Definition 2 A subset \(M \subseteq \Rd\) is an embedded submanifold of \(\Rd\) if each of its connected components is so, and they all have the same dimension.

In what follows, it generally does not matter whether \(M\) is connected or not.

Smooth maps

Let’s define smooth maps. In addition to \(M\) embedded in \(\Rd\), let \(N\) also be an embedded submanifold of some Euclidean space \(\Rn\). Then, define:

A map \(F \colon M \to N\) is smooth if there exists a map \(\bar{F} \colon \Rd \to \Rn\), smooth in the usual sense on a neighborhood of \(M\), such that \(F = \bar{F}|_{M}\). We call \(\bar{F}\) a smooth extension of \(F\).

This should seem reasonable, in the sense that if \(\bar{F}\) is smooth and we restrict it to a smooth submanifold \(M\), then the resulting map \(F = \bar{F}|_{M}\) should be smooth too.

In practice, smooth maps on manifolds often arise in that form, so that a smooth extension \(\bar{F}\) is readily available. If not, then we can easily build one:

For contrast, when using local defining functions, building a smooth extension requires the Tubular Neighborhood Theorem. Definition 1 has the TNT “baked in”.

If \(F \colon M \to N\) is smooth, then we can build a smooth extension as \(\bar{F} = F \circ \pi\), defined on all of \(U\).

Clearly, for all \(x \in M\) we have \(\bar{F}(x) = F(\pi(x)) = F(x)\), as desired. Also, \(F \circ \pi\) is smooth because, since \(F\) is smooth, by definition there exists a smooth extension \(\hat{F}\) for \(F\) in a neighborhood of \(M\) and \(F \circ \pi = \hat{F} \circ \pi\) is smooth by composition (in the usual way, for maps on open subsets of linear spaces).
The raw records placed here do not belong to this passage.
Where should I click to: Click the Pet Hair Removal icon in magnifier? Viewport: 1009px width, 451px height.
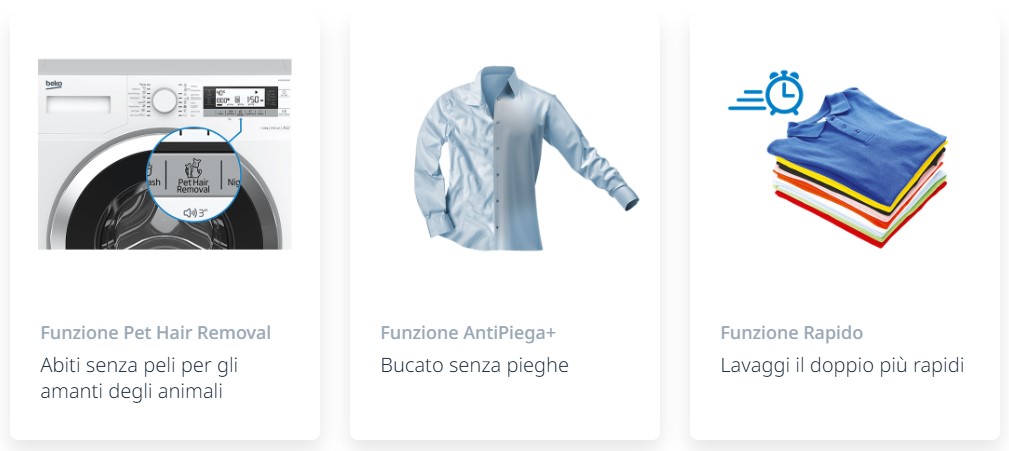pyautogui.click(x=193, y=170)
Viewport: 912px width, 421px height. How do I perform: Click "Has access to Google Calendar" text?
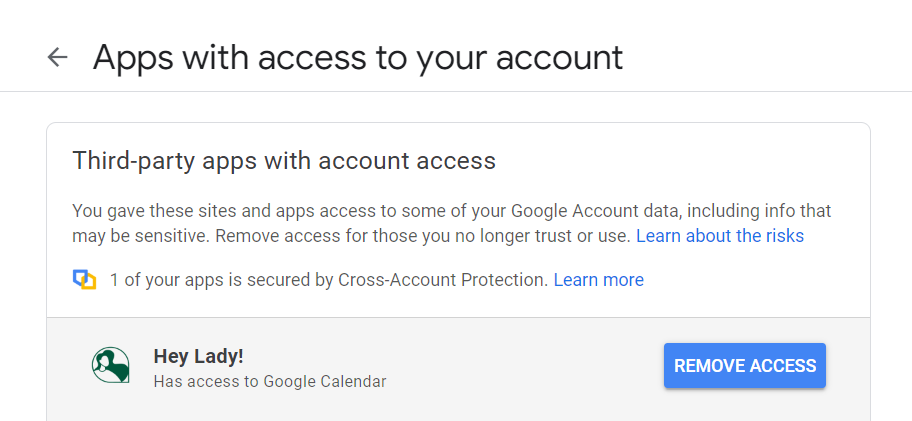(269, 381)
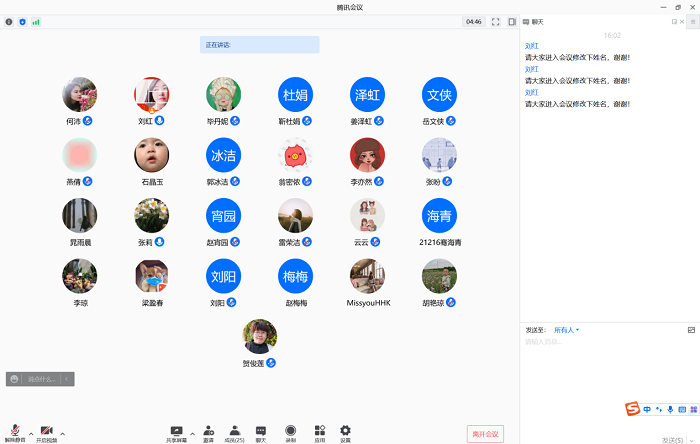This screenshot has width=700, height=444.
Task: Click the network signal strength icon
Action: coord(36,21)
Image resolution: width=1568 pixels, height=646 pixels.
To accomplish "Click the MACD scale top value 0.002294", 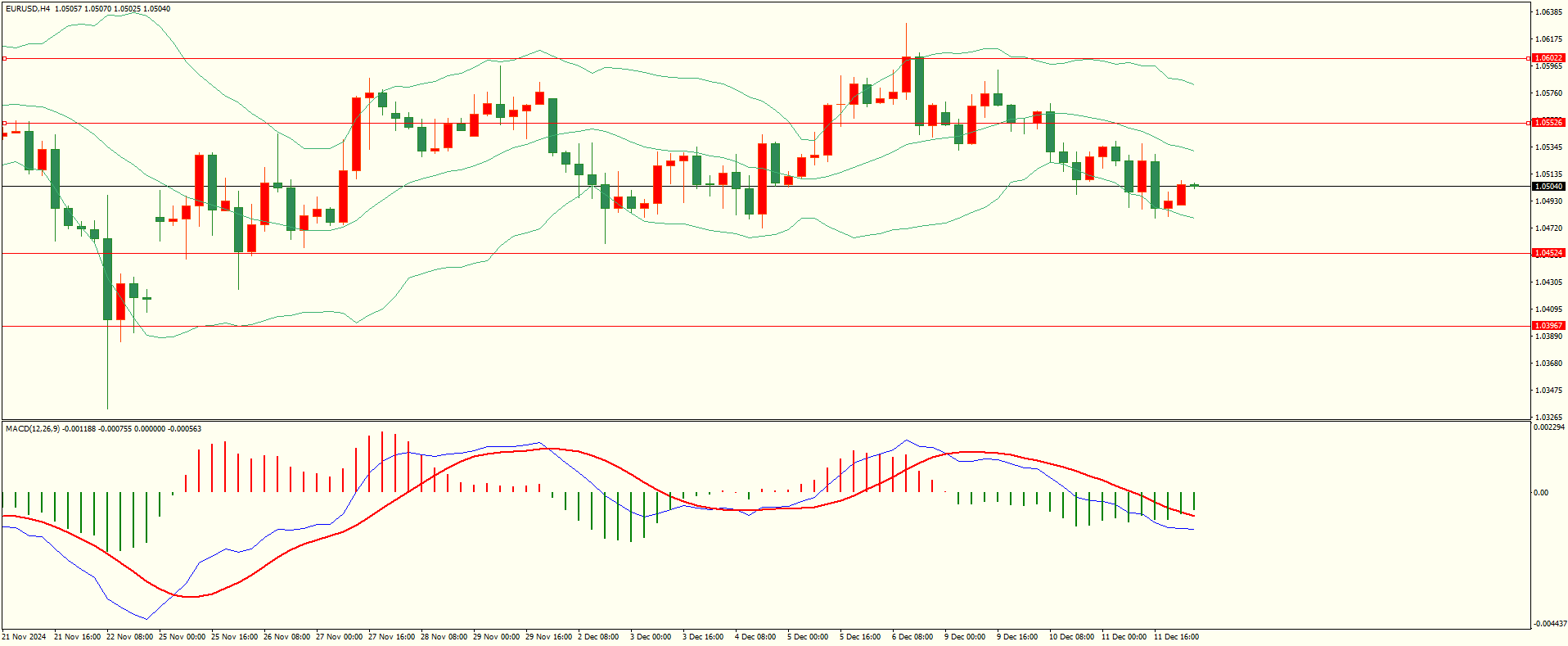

It is now a simple exercise to check the following all-important rule:

If \(M, M', M''\) are embedded submanifolds and \(F \colon M \to M'\), \(G \colon M' \to M''\) are smooth maps, then the composition \(G \circ F \colon M \to M''\) is smooth.

As a result:

We can have submanifolds of submanifolds in a natural way.

Indeed, if \(M\) is an embedded submanifold of \(\Rd\) with \(\pi \colon U \to U\) and there is a smooth idempotent map \(\xi \colon V \to V\) on a connected open subset \(V\) of \(M\), then \(N := \xi(V)\) is an embedded submanifold of \(\Rd\) with \(\zeta = (\xi \circ \pi)|_{\pi^{-1}(V)}\) (smooth by composition). We then also call \(N\) an embedded submanifold of \(M\).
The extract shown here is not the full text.